§ Exercise objective: Pull out every line of the material below that contains the string "Task". Copy each such line unchanged.

── Data listing ──

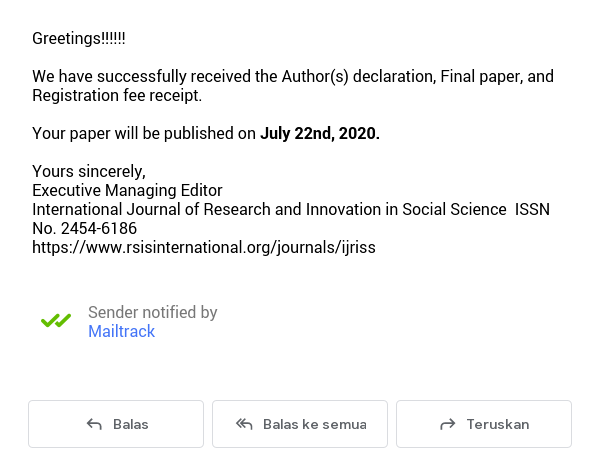This screenshot has height=463, width=600.
Task: Click the reply-all double arrow icon
Action: (x=244, y=424)

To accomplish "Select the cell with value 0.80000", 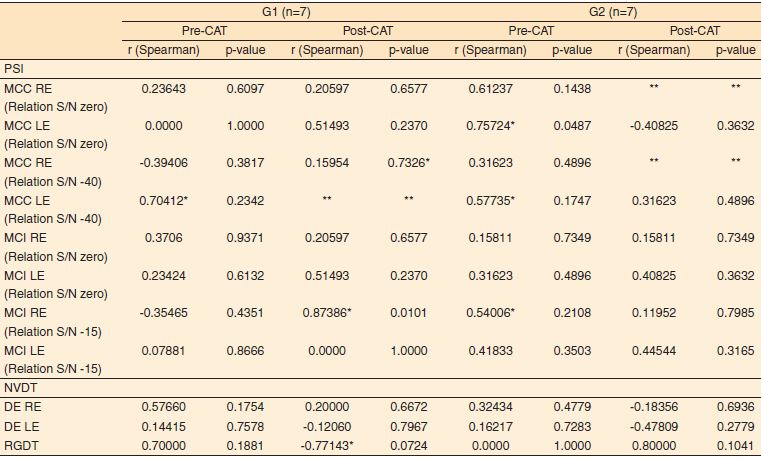I will pos(653,446).
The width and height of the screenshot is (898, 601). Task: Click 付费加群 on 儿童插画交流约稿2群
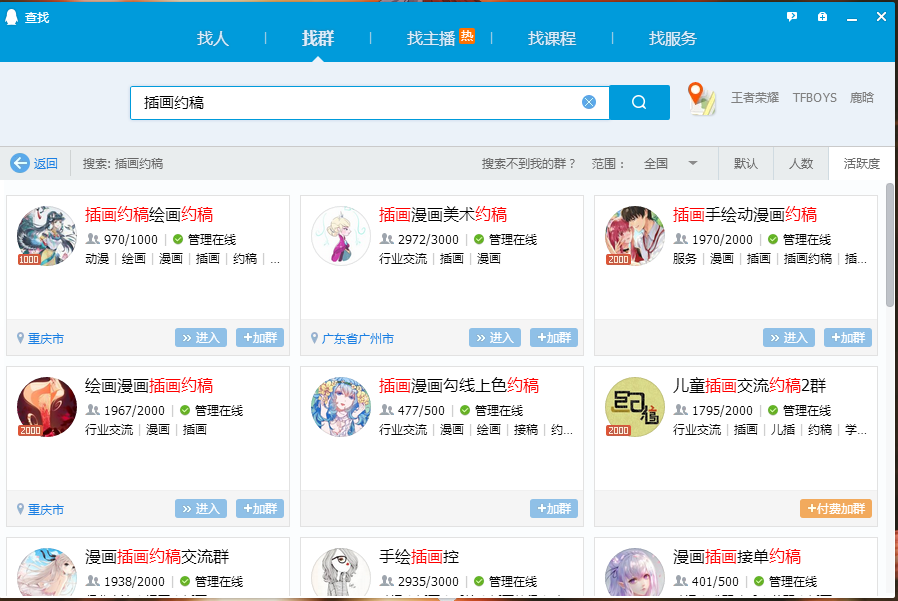click(837, 508)
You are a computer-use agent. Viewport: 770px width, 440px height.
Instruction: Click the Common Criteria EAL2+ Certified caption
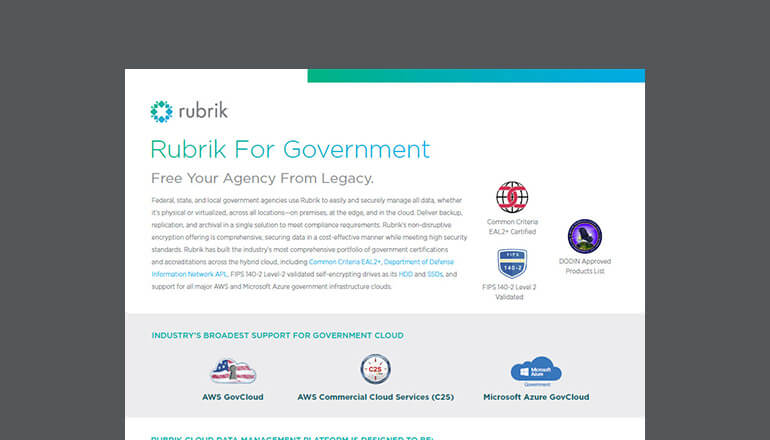point(512,226)
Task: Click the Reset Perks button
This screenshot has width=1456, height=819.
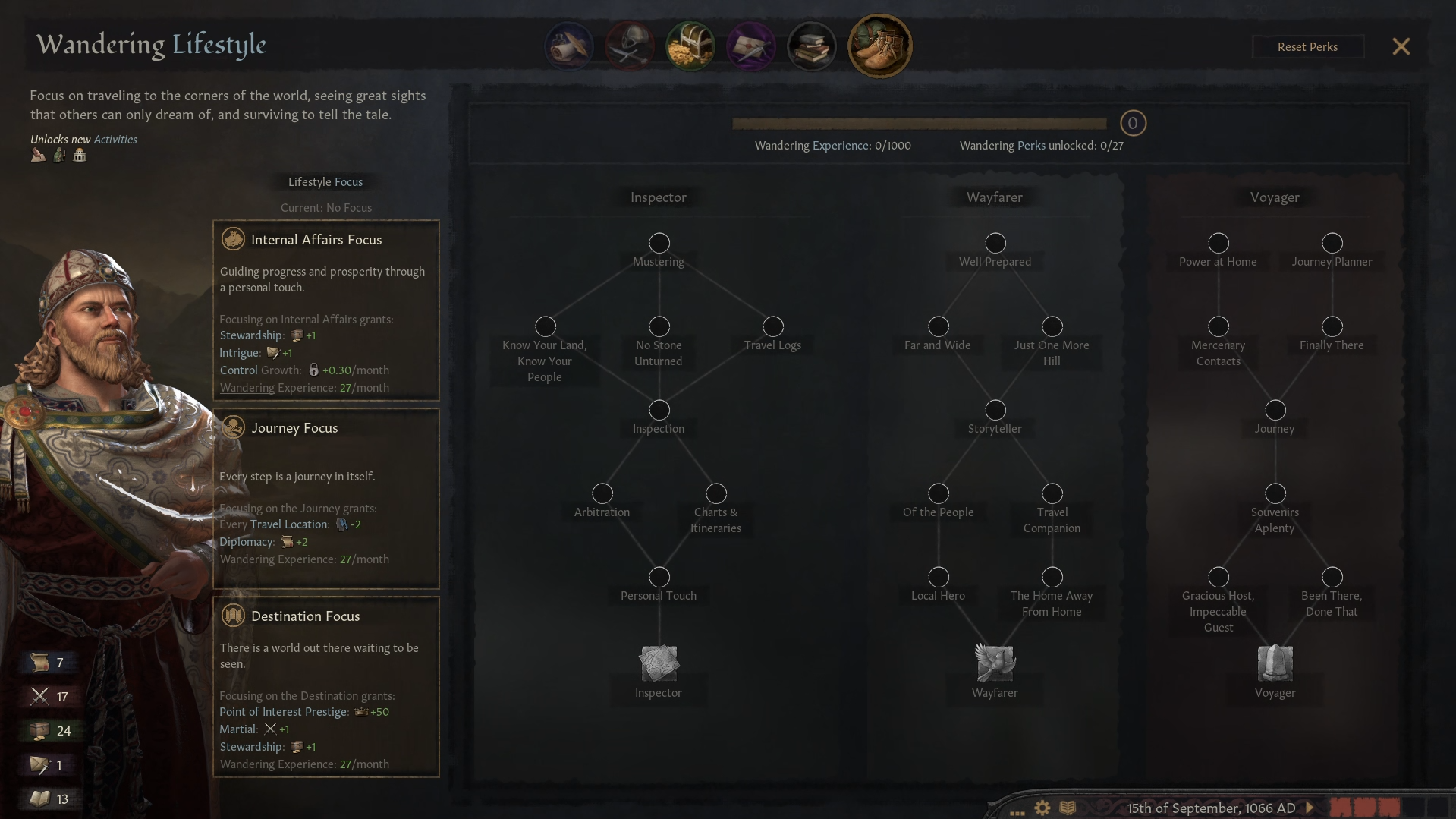Action: pos(1307,46)
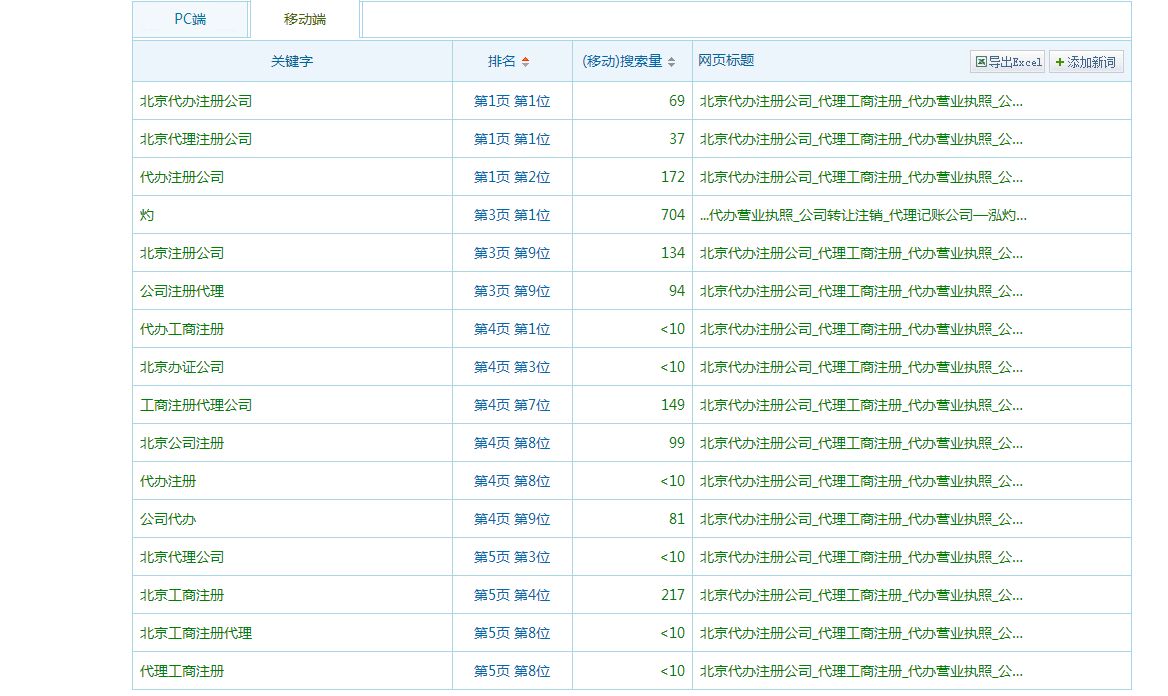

───

§ Result of the exercise:
Task: Click the reply-all double arrow icon
The width and height of the screenshot is (898, 601). Task: Click 付费加群 on 儿童插画交流约稿2群
Task: Click the Reset Perks button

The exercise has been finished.